*Given entries*.
|---|

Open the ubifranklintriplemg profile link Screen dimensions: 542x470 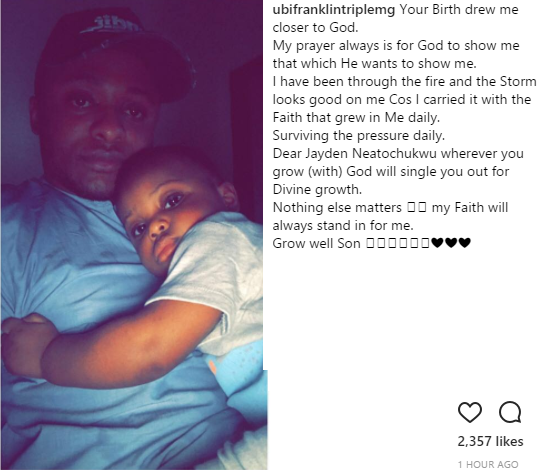[334, 9]
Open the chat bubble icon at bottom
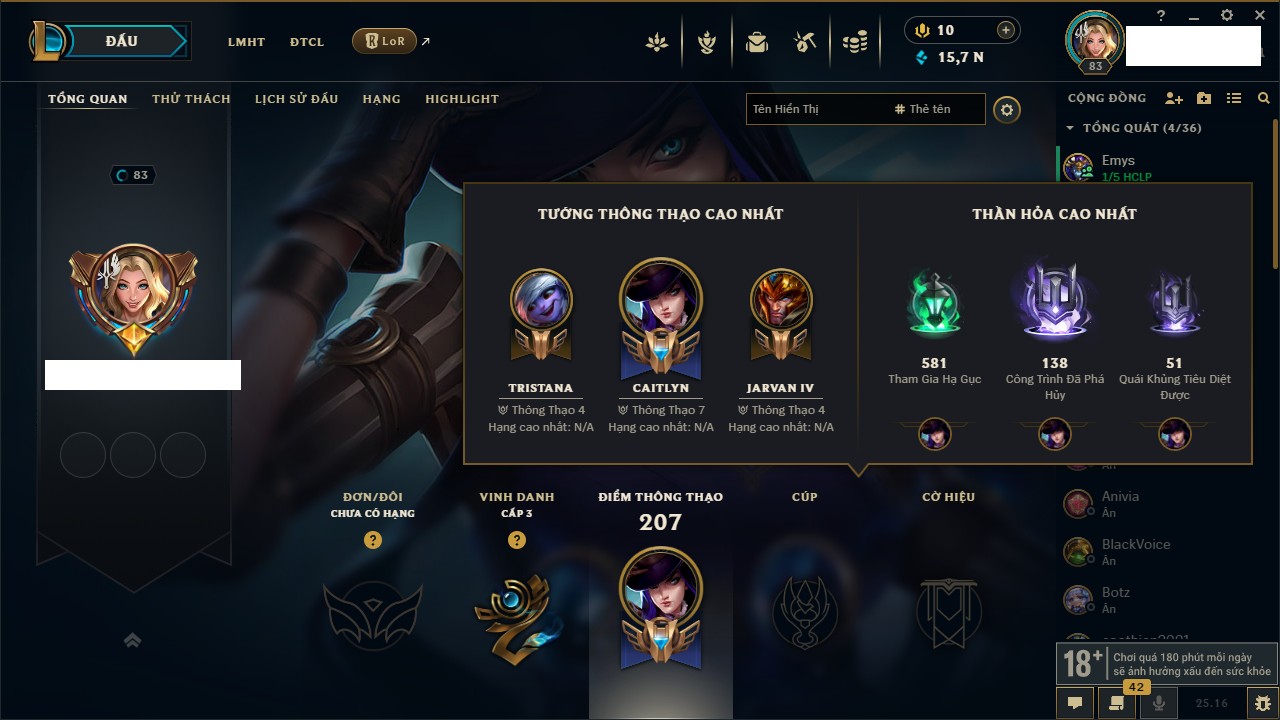 point(1075,703)
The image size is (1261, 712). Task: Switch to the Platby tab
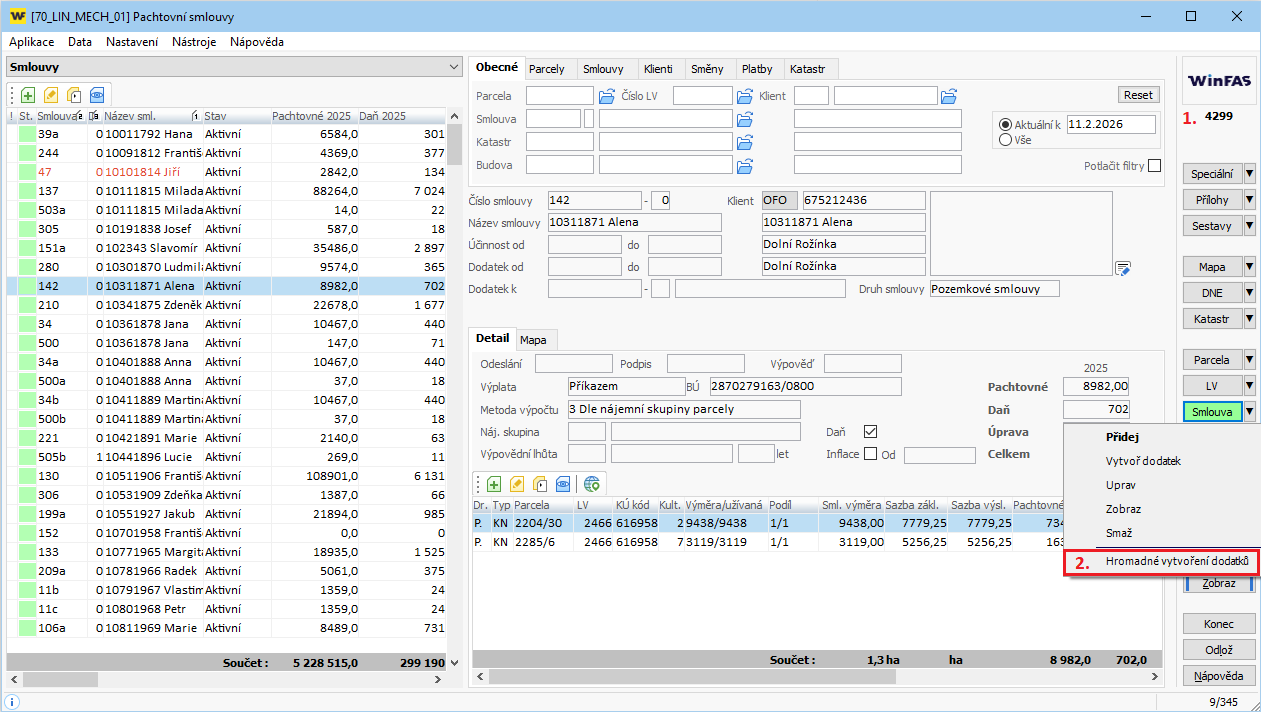(757, 69)
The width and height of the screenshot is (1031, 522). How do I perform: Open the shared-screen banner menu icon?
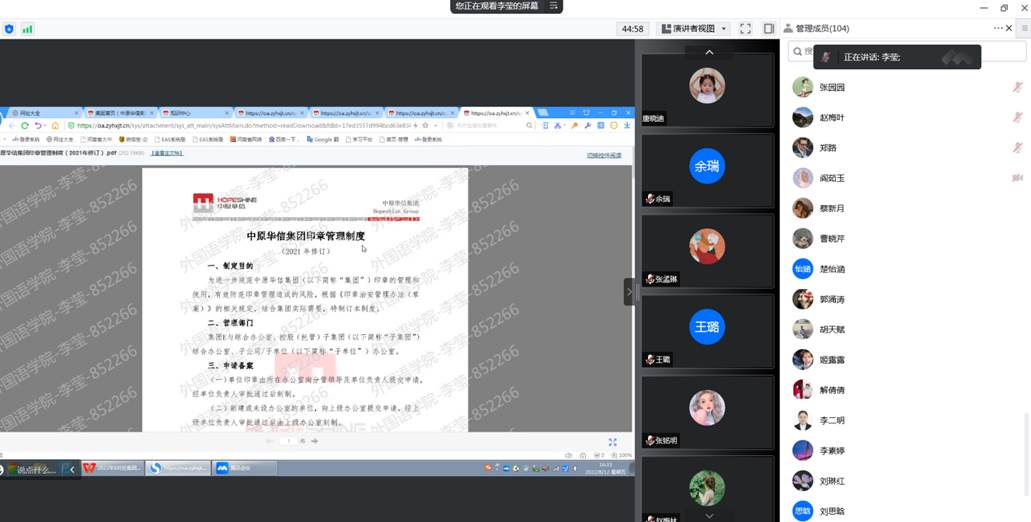click(554, 6)
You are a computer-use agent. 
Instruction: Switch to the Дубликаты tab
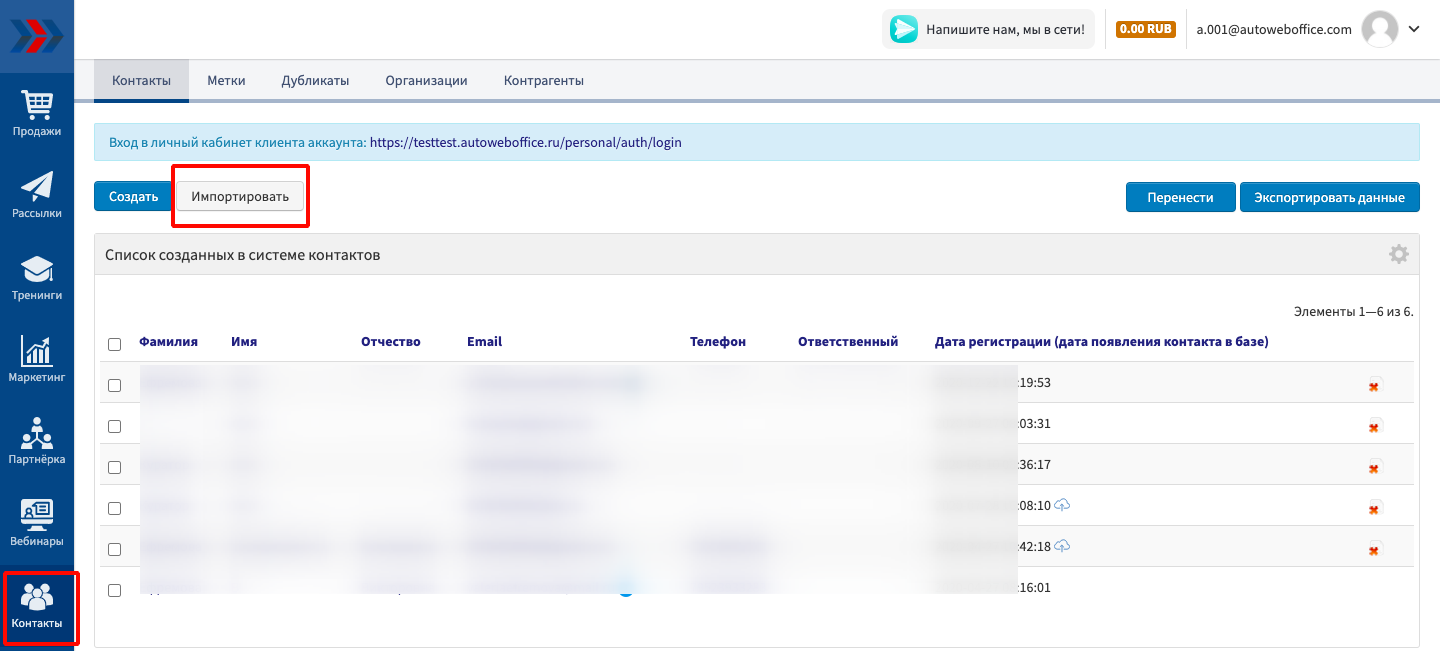click(x=315, y=81)
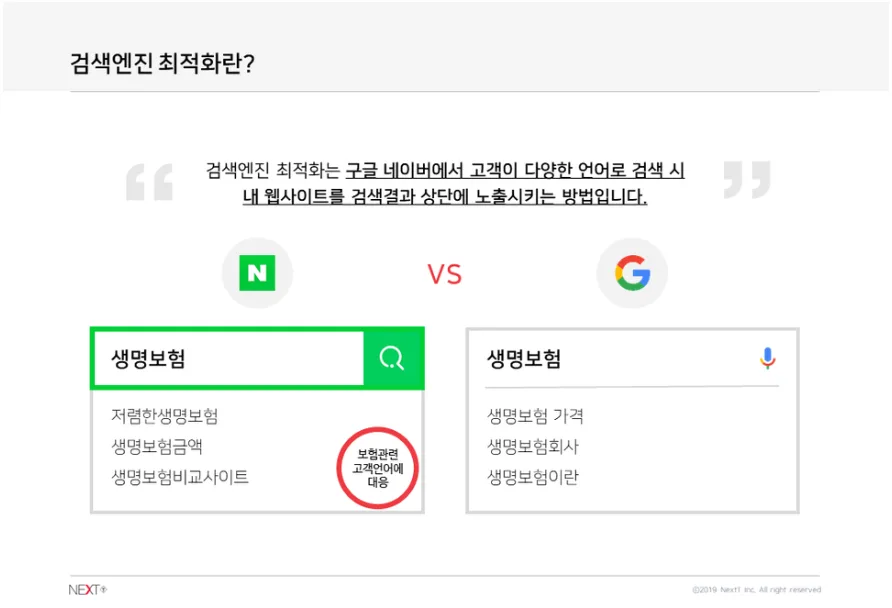Choose the 생명보험비교사이트 suggestion
This screenshot has height=608, width=892.
[180, 477]
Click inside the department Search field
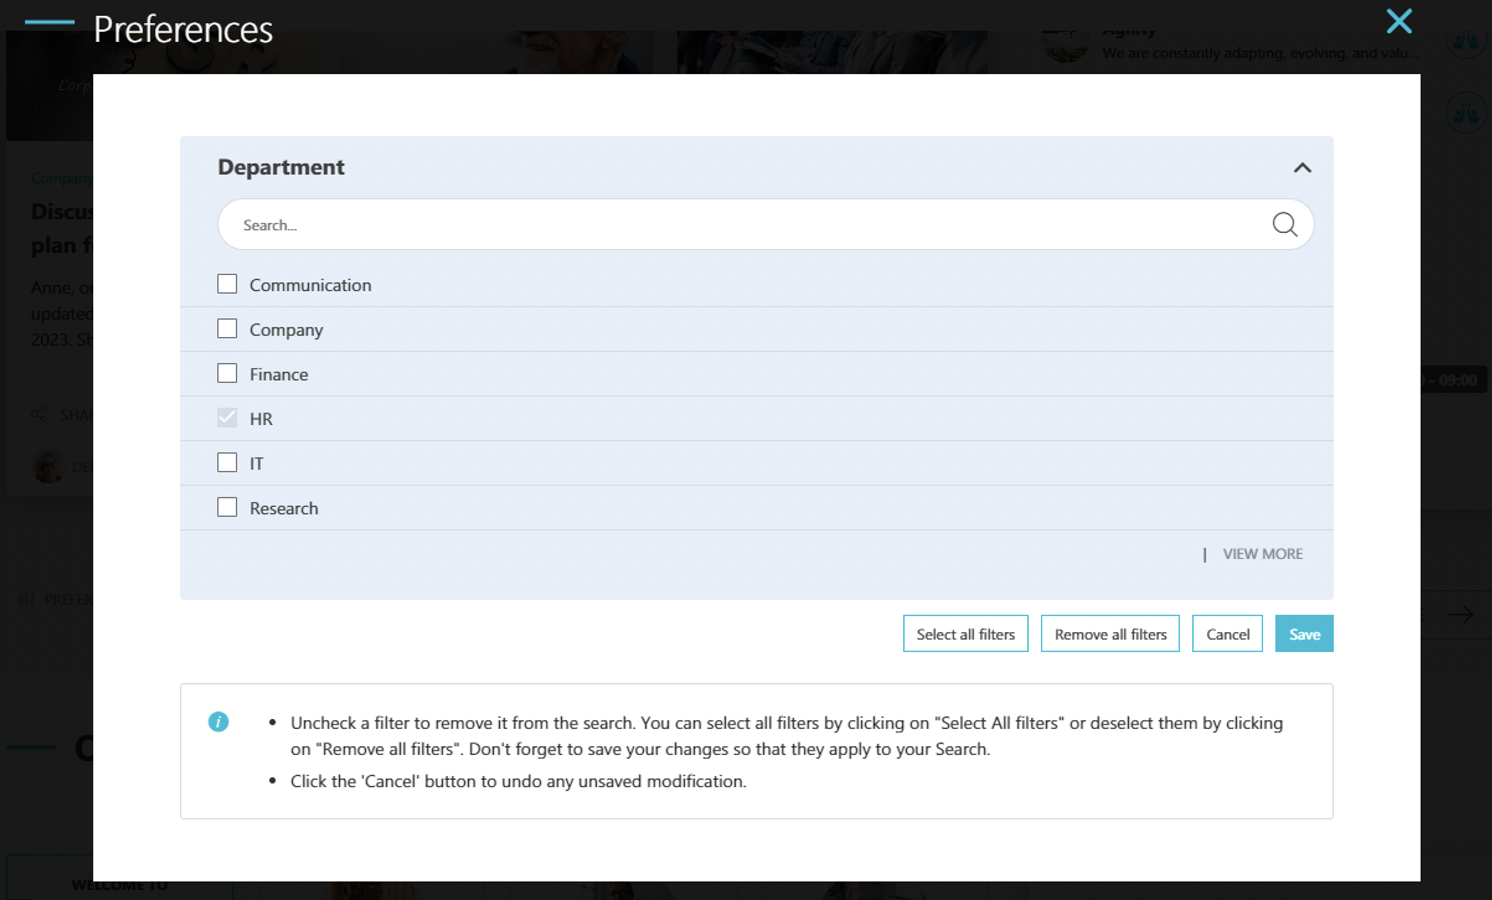The width and height of the screenshot is (1492, 900). [600, 224]
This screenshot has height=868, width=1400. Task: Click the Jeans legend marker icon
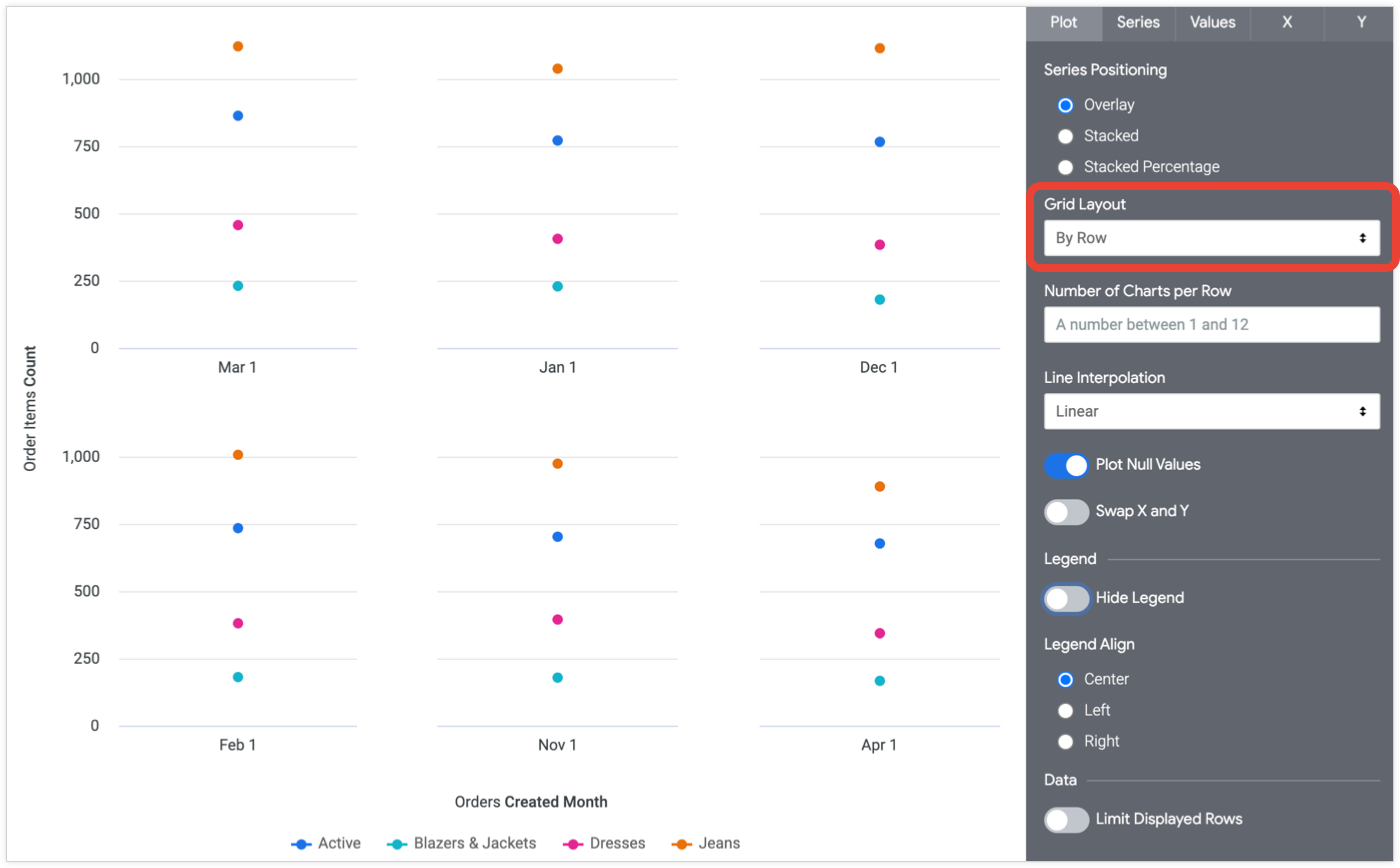(682, 844)
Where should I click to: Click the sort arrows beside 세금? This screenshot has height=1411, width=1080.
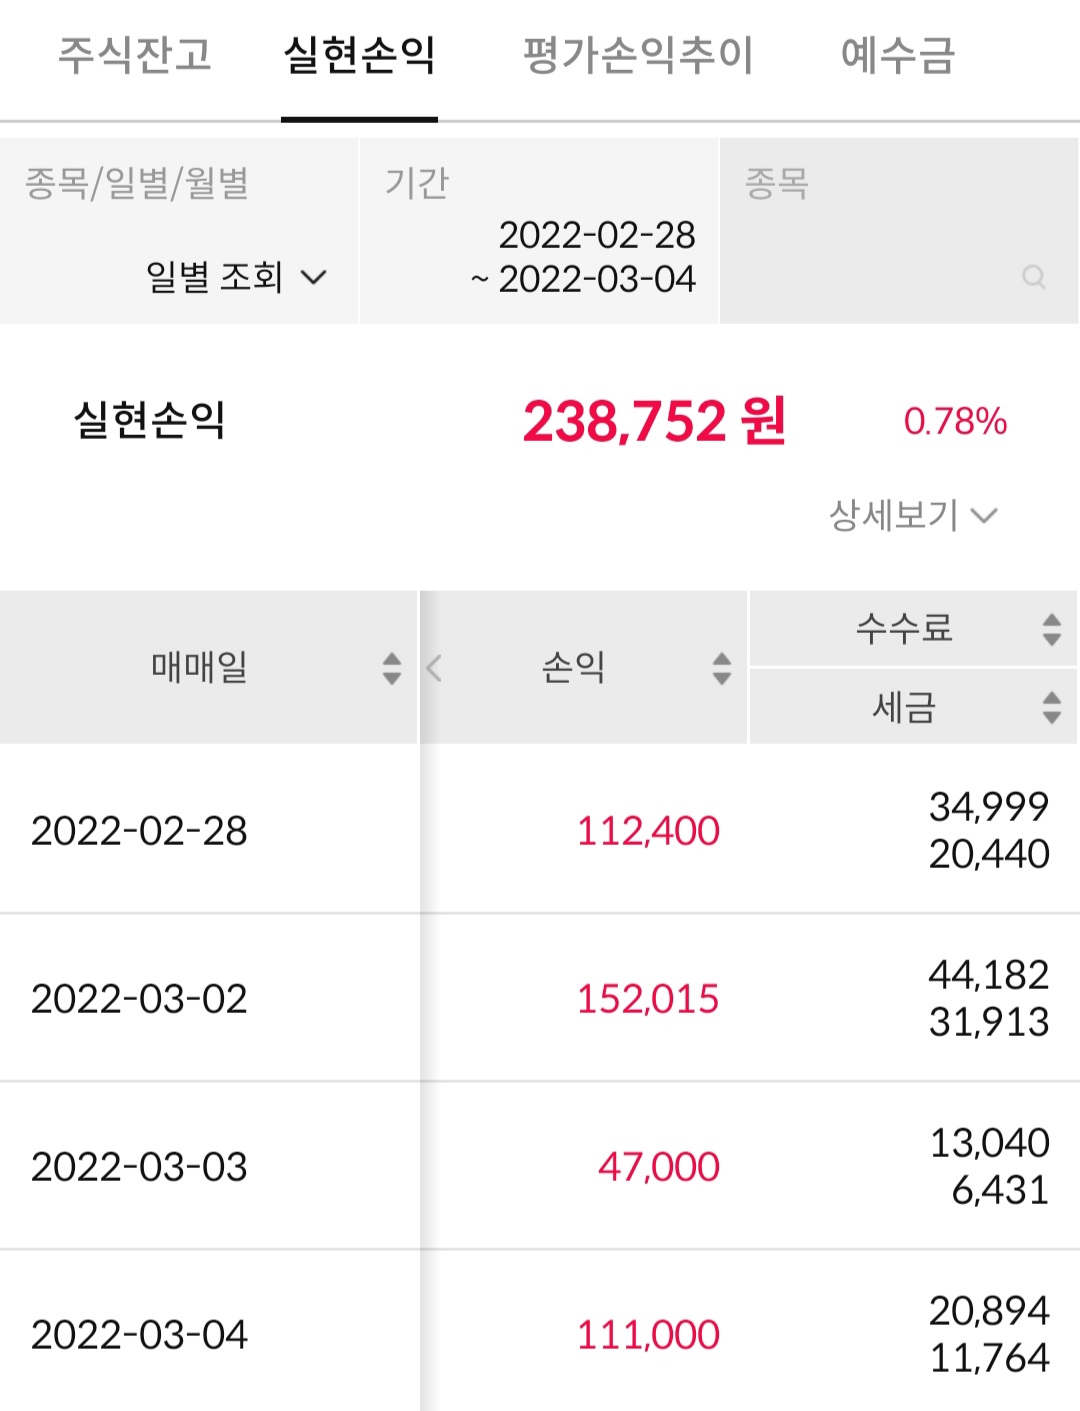(x=1051, y=707)
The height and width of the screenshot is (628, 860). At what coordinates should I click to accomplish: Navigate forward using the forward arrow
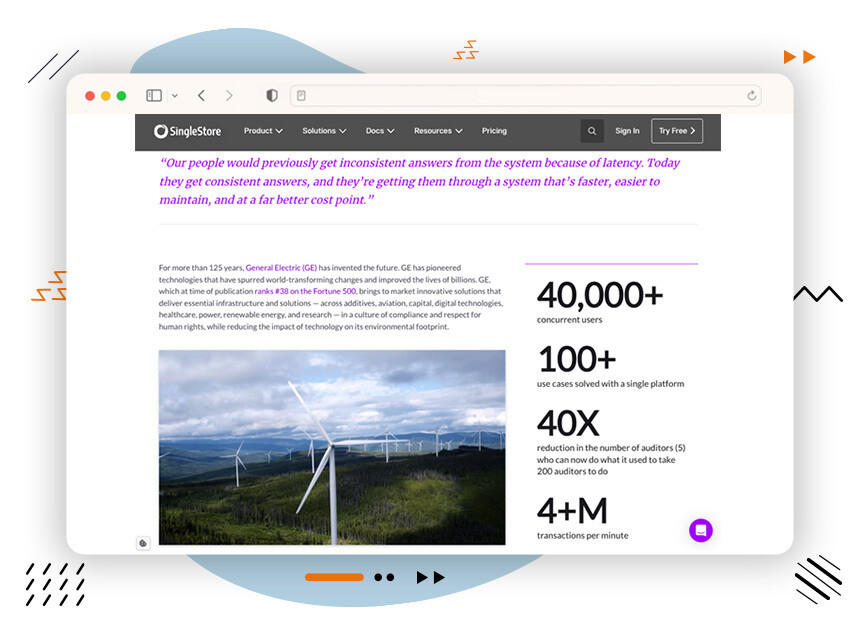pyautogui.click(x=229, y=95)
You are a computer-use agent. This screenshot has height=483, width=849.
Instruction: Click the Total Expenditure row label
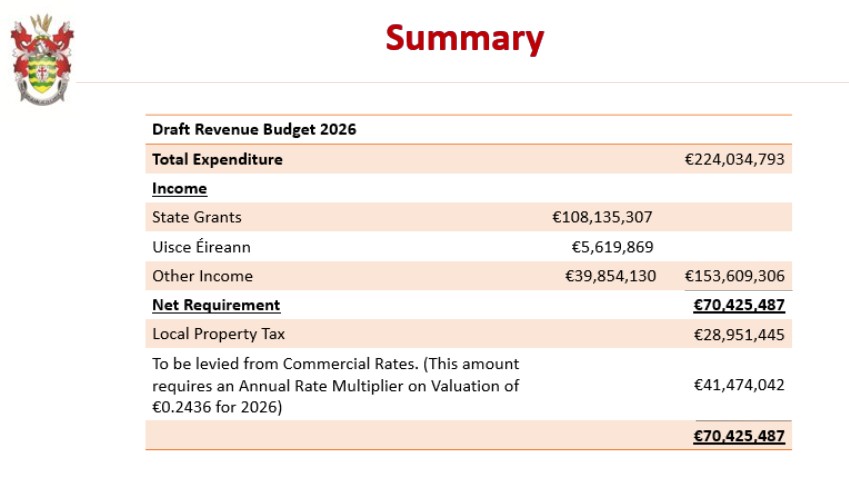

|---|

*What is needed*. Reproduce the listing from the line with "You are a computer-use agent. This" through the end of the listing, replacing "Expenditure" with "Spending" and leaving out the pictures.

*Full response*.
You are a computer-use agent. This screenshot has height=483, width=849.
Instruction: Click the Total Spending row label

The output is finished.